Part of the problem was that when Charlie Scribner took over the firm in the early 1950s it was in the waning hours of the Maxwell Perkins era; the great editor's most famous authors were over the hill or dead, Perkins himself was often lost in drink, yet the firm seemed incapable of imagining any role for itself save that of perpetuating his tradition. Young Scribner thought, perhaps wisely, that the house had to "break away from the Perkins tradition of pursuing novels and belles lettres exclusively"; but he and the editors working for him chose a strange way to do this.
To be sure, they did venture into some avenues of publishing previously unexplored by the firm; Scribner is deservedly proud of the 16-volume Dictionary of Scientific Biography, which he calls "the most important contribution I have made to Scribners as editor and publisher," and of other nonfiction undertakings as well. But his attitude toward the Perkins legacy was a curious mixture of repudiation and exploitation. On the one hand, he moved Scribners so far away from serious literary publishing that the house once revered for its contributions to 20th-century American letters quickly became the object of scorn and ridicule; yet on the other hand, he so blatantly traded on the backlist Perkins had assembled -- in particular the holy trinity of Hemingway, Fitzgerald and Wolfe -- that many in the trade took this to be a confession of inability to match past successes.
In no regard was this more glaring than in the firm's handling of the work of Ernest Hemingway. That Scribner managed to make a handsome return for the author in his last years and for his heirs after his death certainly must be acknowledged; Charles Scribner takes credit for careful management of the paperback rights to Hemingway's work, and he does so with good reason. But in the years after Hemingway's suicide the firm brought out thick volumes of work the author himself had chosen not to publish; in so doing it raised legitimate questions about whether it was more interested in squeezing every available nickel from Hemingway's literary corpus than in protecting both his wishes and his reputation.
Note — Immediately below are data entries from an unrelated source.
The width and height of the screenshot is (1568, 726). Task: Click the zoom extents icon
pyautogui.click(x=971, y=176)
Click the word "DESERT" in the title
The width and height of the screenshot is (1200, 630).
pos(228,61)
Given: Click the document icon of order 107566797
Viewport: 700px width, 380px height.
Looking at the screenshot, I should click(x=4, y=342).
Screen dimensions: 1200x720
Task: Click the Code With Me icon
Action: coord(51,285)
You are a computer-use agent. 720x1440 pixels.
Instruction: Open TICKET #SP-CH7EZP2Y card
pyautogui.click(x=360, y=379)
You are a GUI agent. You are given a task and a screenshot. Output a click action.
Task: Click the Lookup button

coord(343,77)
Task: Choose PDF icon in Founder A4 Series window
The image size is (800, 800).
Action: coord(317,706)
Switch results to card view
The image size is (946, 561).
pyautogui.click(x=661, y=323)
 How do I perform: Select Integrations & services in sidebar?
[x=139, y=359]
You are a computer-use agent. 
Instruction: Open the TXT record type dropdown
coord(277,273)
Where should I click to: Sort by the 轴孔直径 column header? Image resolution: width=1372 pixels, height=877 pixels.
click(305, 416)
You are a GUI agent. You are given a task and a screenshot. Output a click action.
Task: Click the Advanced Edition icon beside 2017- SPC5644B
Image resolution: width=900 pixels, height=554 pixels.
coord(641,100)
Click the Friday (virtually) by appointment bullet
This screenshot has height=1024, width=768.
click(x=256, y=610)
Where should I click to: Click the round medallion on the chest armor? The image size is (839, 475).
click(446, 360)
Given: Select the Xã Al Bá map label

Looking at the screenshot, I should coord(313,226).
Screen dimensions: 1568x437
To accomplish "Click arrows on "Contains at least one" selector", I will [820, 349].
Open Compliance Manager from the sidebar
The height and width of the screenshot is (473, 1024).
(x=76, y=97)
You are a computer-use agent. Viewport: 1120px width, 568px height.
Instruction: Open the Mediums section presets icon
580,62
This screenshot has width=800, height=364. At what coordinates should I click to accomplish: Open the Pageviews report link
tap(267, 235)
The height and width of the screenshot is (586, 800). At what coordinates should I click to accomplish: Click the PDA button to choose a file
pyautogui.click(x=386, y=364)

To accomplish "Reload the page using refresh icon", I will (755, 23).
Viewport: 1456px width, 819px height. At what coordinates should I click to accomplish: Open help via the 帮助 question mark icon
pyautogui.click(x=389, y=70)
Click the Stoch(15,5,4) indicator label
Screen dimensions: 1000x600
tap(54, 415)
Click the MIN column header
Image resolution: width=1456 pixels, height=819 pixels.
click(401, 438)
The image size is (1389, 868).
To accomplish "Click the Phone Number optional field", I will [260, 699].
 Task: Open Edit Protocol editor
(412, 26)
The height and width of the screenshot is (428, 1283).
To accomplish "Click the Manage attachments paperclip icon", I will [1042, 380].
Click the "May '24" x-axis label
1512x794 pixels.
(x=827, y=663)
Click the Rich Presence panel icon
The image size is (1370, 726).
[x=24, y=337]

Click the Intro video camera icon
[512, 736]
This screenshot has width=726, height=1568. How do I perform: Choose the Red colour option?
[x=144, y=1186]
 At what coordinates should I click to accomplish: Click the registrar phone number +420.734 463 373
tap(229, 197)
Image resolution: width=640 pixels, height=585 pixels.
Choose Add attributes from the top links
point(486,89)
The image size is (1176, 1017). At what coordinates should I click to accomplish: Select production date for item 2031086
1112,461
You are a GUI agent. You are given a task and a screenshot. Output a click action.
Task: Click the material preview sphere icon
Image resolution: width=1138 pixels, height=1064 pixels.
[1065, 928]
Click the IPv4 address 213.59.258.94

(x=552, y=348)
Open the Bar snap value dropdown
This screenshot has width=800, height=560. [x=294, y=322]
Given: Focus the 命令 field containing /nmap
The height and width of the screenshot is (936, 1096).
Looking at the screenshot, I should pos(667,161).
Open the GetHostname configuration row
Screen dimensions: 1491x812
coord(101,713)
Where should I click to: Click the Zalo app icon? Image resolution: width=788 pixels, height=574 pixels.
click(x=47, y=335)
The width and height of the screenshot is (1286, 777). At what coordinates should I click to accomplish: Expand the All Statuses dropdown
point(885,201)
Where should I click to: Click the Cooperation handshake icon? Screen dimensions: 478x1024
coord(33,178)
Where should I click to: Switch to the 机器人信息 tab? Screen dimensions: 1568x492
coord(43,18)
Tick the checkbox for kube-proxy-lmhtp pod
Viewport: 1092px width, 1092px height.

"A Moveable Feast," "Islands in the Stream," "The Nick Adams Stories," "The Garden of Eden": in varying degrees all of these books were cobbled up by editors from chunks or fragments of manuscript, then offered to the reading public as whole books. Far more troubling than these, though, was Scribner's willingness to collaborate with Mary Hemingway, the author's widow and executor, in publishing his letters against his written and stated wishes. Charles Scribner's defense of this is shameless:
"Hemingway left strict instructions that his letters should not be published. But, with Mary's approval, I published them -- and I think I did the right thing. To begin with, he had kidded my father about publishing his letters, so he had thought of such a thing. Second, I believe his letters show a side of him that nothing else does, and it is a very nice side. It is well known that Virgil left instructions for the 'Aeneid' to be burned after his death. Fortunately, not all literary executors obey such requests."
What we have here is a bit of shading the truth. Virgil wanted the "Aeneid" destroyed because it was unfinished; the Emperor Augustus countermanded his instructions in the larger interests of literature and history. But there was nothing unfinished or incomplete about Ernest Hemingway's letters; he merely expressed the specific desire that they go unpublished. His widow and publisher overrode that request for what gives every appearance of being rank commerce; Charles Scribner Jr. is no Augustus.